> [Excerpts from a dataset]
■ ■ ■ ■

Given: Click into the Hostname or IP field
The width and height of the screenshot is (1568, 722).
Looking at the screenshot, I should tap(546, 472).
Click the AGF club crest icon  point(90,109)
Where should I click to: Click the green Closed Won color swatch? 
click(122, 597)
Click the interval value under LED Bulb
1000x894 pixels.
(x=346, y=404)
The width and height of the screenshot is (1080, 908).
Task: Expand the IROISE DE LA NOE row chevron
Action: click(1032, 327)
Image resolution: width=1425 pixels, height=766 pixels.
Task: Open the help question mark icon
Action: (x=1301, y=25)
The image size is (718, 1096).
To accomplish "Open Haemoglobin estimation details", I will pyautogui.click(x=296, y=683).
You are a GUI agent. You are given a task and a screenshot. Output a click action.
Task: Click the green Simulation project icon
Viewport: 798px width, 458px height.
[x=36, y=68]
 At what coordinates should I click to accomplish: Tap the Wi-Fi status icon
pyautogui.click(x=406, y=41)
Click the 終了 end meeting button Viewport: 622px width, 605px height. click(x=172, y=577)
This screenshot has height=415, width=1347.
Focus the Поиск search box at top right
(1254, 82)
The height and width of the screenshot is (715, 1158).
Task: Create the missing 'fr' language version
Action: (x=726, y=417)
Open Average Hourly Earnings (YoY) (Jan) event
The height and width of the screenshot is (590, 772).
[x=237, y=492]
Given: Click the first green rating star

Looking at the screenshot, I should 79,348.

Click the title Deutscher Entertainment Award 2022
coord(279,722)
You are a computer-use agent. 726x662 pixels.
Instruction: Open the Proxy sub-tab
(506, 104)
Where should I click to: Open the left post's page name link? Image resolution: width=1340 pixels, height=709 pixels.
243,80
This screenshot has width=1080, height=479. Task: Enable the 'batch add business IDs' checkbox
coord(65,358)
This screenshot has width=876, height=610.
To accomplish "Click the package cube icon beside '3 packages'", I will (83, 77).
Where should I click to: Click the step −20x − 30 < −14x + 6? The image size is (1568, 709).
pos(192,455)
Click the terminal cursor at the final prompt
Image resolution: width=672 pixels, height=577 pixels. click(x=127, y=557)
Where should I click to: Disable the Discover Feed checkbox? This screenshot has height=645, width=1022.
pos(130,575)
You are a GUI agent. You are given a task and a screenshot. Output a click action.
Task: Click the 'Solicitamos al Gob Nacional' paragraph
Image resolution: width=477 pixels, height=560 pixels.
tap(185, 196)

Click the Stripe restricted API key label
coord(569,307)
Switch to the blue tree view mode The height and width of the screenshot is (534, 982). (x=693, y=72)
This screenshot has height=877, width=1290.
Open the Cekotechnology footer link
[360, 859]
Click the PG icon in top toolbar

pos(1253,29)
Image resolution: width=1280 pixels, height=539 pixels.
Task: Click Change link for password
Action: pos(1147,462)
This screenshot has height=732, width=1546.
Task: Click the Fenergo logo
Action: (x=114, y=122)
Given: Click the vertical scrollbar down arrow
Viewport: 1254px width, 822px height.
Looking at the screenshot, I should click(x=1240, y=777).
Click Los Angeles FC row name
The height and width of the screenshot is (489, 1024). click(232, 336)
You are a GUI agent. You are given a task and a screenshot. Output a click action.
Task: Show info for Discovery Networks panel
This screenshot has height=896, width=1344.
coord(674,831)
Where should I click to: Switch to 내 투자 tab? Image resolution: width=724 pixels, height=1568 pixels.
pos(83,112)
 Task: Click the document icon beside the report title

■ ■ ■ ■

> [HOW TO COMPLETE THIS TASK] Top to bottom, the records above must be output exactly.

> [FINISHED EXERCISE]
Given: Click into the Hostname or IP field
The width and height of the screenshot is (1568, 722).
Looking at the screenshot, I should tap(546, 472).
Click the AGF club crest icon  point(90,109)
Where should I click to: Click the green Closed Won color swatch? 
click(122, 597)
Click the interval value under LED Bulb
1000x894 pixels.
(x=346, y=404)
The width and height of the screenshot is (1080, 908).
Task: Expand the IROISE DE LA NOE row chevron
Action: click(1032, 327)
Image resolution: width=1425 pixels, height=766 pixels.
Task: Open the help question mark icon
Action: (x=1301, y=25)
The image size is (718, 1096).
To accomplish "Open Haemoglobin estimation details", I will pyautogui.click(x=296, y=683).
You are a GUI agent. You are given a task and a screenshot. Output a click action.
Task: Click the green Simulation project icon
Viewport: 798px width, 458px height.
[x=36, y=68]
 At what coordinates should I click to accomplish: Tap the Wi-Fi status icon
pyautogui.click(x=406, y=41)
Click the 終了 end meeting button Viewport: 622px width, 605px height. click(x=172, y=577)
This screenshot has height=415, width=1347.
Focus the Поиск search box at top right
(1254, 82)
The height and width of the screenshot is (715, 1158).
Task: Create the missing 'fr' language version
Action: (x=726, y=417)
Open Average Hourly Earnings (YoY) (Jan) event
The height and width of the screenshot is (590, 772).
[x=237, y=492]
Given: Click the first green rating star

Looking at the screenshot, I should 79,348.

Click the title Deutscher Entertainment Award 2022
coord(279,722)
You are a computer-use agent. 726x662 pixels.
Instruction: Open the Proxy sub-tab
(506, 104)
Where should I click to: Open the left post's page name link? Image resolution: width=1340 pixels, height=709 pixels.
243,80
This screenshot has width=1080, height=479. Task: Enable the 'batch add business IDs' checkbox
coord(65,358)
This screenshot has width=876, height=610.
To accomplish "Click the package cube icon beside '3 packages'", I will (83, 77).
Where should I click to: Click the step −20x − 30 < −14x + 6? The image size is (1568, 709).
pos(192,455)
Click the terminal cursor at the final prompt
Image resolution: width=672 pixels, height=577 pixels. click(x=127, y=557)
Where should I click to: Disable the Discover Feed checkbox? This screenshot has height=645, width=1022.
pos(130,575)
You are a GUI agent. You are given a task and a screenshot. Output a click action.
Task: Click the 'Solicitamos al Gob Nacional' paragraph
Image resolution: width=477 pixels, height=560 pixels.
tap(185, 196)

Click the Stripe restricted API key label
coord(569,307)
Switch to the blue tree view mode The height and width of the screenshot is (534, 982). (x=693, y=72)
This screenshot has height=877, width=1290.
Open the Cekotechnology footer link
[360, 859]
Click the PG icon in top toolbar

pos(1253,29)
Image resolution: width=1280 pixels, height=539 pixels.
Task: Click Change link for password
Action: pos(1147,462)
This screenshot has height=732, width=1546.
Task: Click the Fenergo logo
Action: (x=114, y=122)
Given: Click the vertical scrollbar down arrow
Viewport: 1254px width, 822px height.
Looking at the screenshot, I should click(x=1240, y=777).
Click Los Angeles FC row name
The height and width of the screenshot is (489, 1024). click(232, 336)
You are a GUI agent. You are given a task and a screenshot. Output a click action.
Task: Show info for Discovery Networks panel
This screenshot has height=896, width=1344.
coord(674,831)
Where should I click to: Switch to 내 투자 tab? Image resolution: width=724 pixels, height=1568 pixels.
pos(83,112)
 Task: Click the document icon beside the report title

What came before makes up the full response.